== Given entries ==
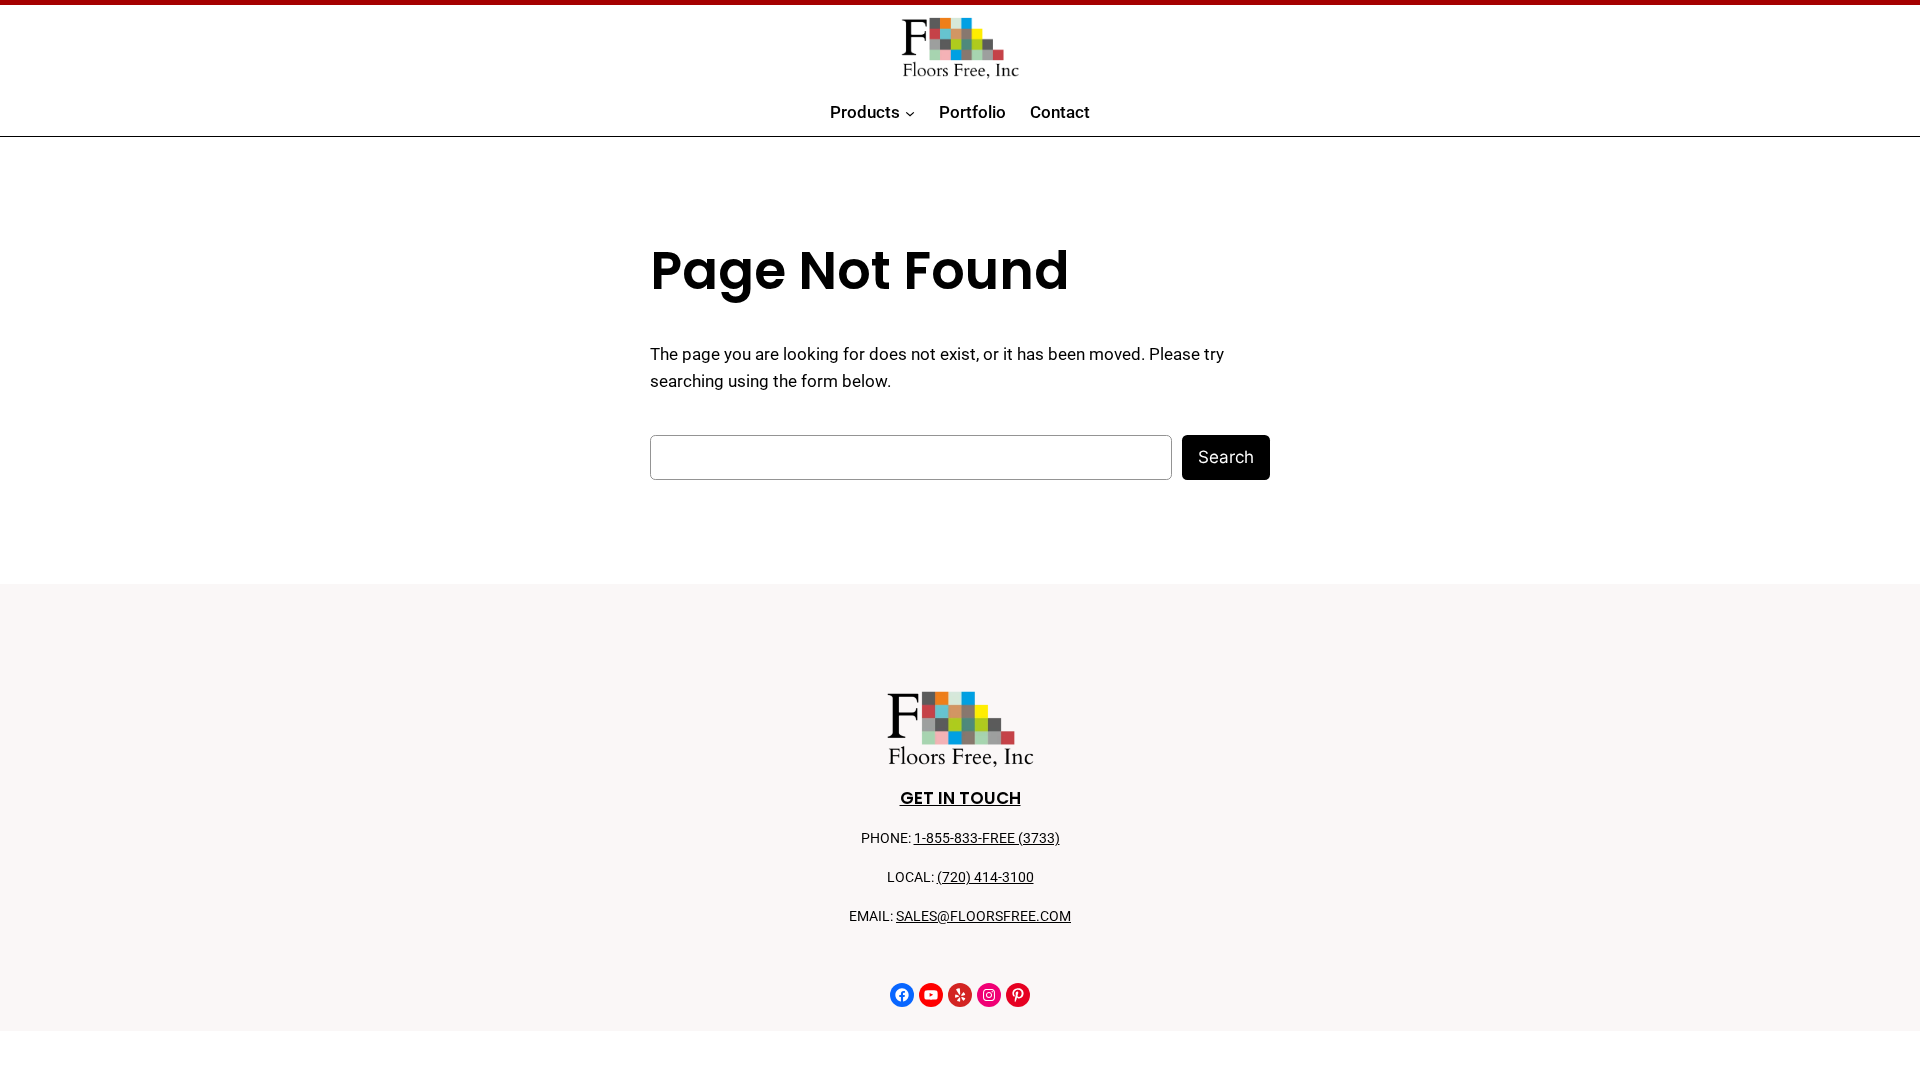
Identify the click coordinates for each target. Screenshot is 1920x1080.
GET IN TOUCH (960, 798)
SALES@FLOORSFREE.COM (983, 916)
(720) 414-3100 (985, 877)
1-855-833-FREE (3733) (987, 838)
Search (1226, 457)
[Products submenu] (910, 113)
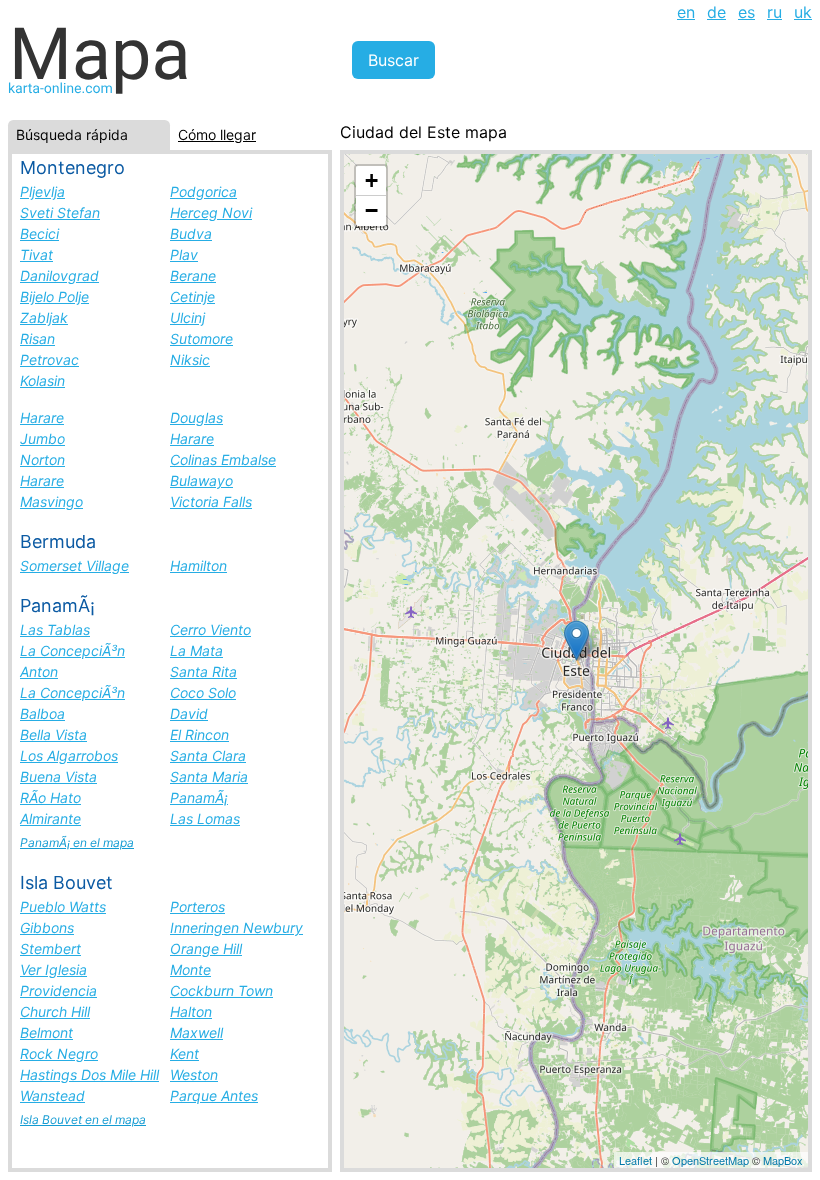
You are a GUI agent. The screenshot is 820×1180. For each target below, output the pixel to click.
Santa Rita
===
## To do
Say how many lines of the records contain the word "each", and give no other output.

## Expected answer
2